Figure 4: (Left) Flying Lead in a Figure 8 position; (Right) Figure 8 deployment frame resting on sea floor—comparable frame is used for bundled conduits
Launching Bundled Conduits
From an installation and handling vantage point, landing a bundled conduit on the mudline is achieved via three distinct methods—as listed in the table below. Moreover, bundled conduits, as is the case with single conduits—are equally used to bridge a path of communication between two separate subsea points. Here too, bundled conduits will be defined to give the reader a better understanding of their composition and application (1):
Bundled conduits [which utilize junction plates at each end]…are specifically used for the running of hydraulic and chemical lines, giving way to Hydraulic Flying Leads (HFL) and Chemical Flying Leads (CFL). Bundled conduits can also be outfitted with electrical and fiber optic lines. A jump out panel is typically utilized to connect a PBOF hose and connector to its designated point in this backdrop [Reference Figure 5].
Figure 5: Junction plate showing on top portion of image; PBOF hose is shown on bottom of image
It must be noted that because bundled conduits run an array of lines—this greatly increases their weight—requiring the use of a crane to work in conjunction with an ROV to unspool them. Now that the definition for bundled conduits has been reaffirmed, the below table highlights the manner by which bundled conduits travel from surface to their operational depth.

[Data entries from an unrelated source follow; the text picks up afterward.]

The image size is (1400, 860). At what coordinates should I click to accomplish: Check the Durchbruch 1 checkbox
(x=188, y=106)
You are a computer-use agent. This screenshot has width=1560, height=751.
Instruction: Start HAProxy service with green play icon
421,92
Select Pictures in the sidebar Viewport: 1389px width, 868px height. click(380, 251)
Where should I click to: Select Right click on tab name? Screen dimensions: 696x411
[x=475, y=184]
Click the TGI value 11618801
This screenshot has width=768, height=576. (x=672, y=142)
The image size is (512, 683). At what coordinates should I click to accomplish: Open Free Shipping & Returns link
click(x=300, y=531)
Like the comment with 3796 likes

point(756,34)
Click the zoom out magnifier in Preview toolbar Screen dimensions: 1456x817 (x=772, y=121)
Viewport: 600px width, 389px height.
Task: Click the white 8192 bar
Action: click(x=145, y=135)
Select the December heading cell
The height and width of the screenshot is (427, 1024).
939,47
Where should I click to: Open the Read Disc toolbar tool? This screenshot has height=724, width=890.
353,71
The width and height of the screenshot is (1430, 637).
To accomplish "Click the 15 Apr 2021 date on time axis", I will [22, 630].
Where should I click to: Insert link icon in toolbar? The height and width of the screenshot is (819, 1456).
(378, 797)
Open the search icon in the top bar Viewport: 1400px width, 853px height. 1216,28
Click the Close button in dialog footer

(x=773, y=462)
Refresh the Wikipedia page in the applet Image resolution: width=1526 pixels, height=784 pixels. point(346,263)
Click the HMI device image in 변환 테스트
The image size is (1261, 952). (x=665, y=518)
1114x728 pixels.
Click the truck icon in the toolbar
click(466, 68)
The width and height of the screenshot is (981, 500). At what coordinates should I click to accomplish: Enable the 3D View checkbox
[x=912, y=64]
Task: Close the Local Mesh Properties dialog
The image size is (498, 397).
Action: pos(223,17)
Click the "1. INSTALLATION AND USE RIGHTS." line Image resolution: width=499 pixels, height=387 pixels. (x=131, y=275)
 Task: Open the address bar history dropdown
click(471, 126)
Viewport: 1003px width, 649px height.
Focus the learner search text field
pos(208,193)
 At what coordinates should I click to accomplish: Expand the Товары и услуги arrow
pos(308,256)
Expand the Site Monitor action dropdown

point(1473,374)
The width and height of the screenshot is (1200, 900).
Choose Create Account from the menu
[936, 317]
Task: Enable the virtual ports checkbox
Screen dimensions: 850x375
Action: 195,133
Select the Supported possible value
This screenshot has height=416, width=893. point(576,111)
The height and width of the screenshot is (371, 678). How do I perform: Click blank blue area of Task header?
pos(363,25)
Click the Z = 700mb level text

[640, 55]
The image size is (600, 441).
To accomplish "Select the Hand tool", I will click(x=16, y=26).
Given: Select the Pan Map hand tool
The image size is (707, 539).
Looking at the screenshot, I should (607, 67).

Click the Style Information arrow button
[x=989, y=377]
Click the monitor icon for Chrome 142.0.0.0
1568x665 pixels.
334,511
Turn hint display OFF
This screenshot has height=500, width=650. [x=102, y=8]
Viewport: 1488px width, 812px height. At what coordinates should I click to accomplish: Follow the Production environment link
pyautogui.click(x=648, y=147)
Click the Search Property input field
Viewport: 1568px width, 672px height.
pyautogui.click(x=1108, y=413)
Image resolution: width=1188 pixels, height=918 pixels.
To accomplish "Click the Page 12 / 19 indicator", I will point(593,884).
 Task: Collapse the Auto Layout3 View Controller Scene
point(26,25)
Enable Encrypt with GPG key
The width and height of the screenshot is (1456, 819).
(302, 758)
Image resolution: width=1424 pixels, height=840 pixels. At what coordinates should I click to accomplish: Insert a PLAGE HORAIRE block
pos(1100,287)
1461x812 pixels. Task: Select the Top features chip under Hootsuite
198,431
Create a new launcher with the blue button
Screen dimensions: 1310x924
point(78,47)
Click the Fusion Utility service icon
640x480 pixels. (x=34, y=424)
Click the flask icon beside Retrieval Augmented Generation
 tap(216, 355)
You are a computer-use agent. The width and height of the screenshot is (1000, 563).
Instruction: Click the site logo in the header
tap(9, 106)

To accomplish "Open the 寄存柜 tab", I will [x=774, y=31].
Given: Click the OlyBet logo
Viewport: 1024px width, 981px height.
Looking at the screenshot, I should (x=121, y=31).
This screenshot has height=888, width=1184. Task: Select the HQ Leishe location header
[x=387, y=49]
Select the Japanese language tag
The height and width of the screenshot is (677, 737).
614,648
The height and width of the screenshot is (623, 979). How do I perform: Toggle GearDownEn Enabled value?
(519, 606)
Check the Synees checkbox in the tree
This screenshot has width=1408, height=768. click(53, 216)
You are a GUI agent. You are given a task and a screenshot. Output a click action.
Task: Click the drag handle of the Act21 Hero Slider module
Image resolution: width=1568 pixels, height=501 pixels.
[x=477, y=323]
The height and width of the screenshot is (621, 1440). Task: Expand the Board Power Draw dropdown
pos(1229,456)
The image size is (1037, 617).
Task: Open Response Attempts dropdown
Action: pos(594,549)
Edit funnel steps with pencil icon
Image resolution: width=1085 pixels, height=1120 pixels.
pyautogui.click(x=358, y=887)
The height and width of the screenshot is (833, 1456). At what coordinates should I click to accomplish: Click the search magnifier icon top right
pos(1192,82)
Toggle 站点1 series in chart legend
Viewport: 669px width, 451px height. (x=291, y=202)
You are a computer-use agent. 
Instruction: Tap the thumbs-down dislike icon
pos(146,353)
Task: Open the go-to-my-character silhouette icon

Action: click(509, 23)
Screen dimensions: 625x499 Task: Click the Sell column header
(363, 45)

Figure 6: Top level description of bundled conduit intefacing
Figure 7: Bundled conduit completely unspooled from carrousel
Weather and Crane Considerations
Of the methods listed in Figure 6, method 2 has the highest likelihood of being affected by adverse weather. This is due to the fact that a crane must work in synchronicity with a topside carrousel to overboard one end of a bundled lead at a time, via a chute that is typically located on a vessel’s stern—see Figure 7 (A tugger is equally employed when a crane does not reach the overboarding point). Furthermore, when bundled leads and accompanying junction plates are deployed—during adverse sea states—via a carrousel, such sea states can impact their physical integrity, especially when entering the splash zone: this is when they are the nearest to the bottom part of the chute and vessel's stern.
It is important to note that deploying a bundled conduit in this fashion is further compounded by the fact that an ROV must interface with the unspooled lead once it has reached its final hang off point, which can be difficult, even when a heave compensated crane is used to offset the lead's upward and downward movements. In contast, bundled conduits via methods 1 and 3 can be unspooled with greater ease, once their deployment frame is unhooked from the crane, upon landing on the sea floor. However, the crane—when a bundled conduit whose weight exceeds that of an ROV’s handling capabilities—is utilized to assist in handling and installing said conduit. And in the presence of anomalous weather, a crane’s ability keep a bundled conduit in a fixed position while an ROV attempts to handle and install it, is highly difficult.
Figure 8: (Left) Flying Lead spooled on carrousel; (Right) Deck testing of lead before prior to being installed
Now that Reaching Ultra has answered the “what” and “how” of Flying Leads via two previously published articles featured in Ocean News (1)(2), this article will serve as an inseparable link between the two. A link, which will further assist existing and future offshore professionals in having a full understanding of the manner by which to commandeer Flying Leads within a subsea production scheme: from the surface to the ocean’s floor.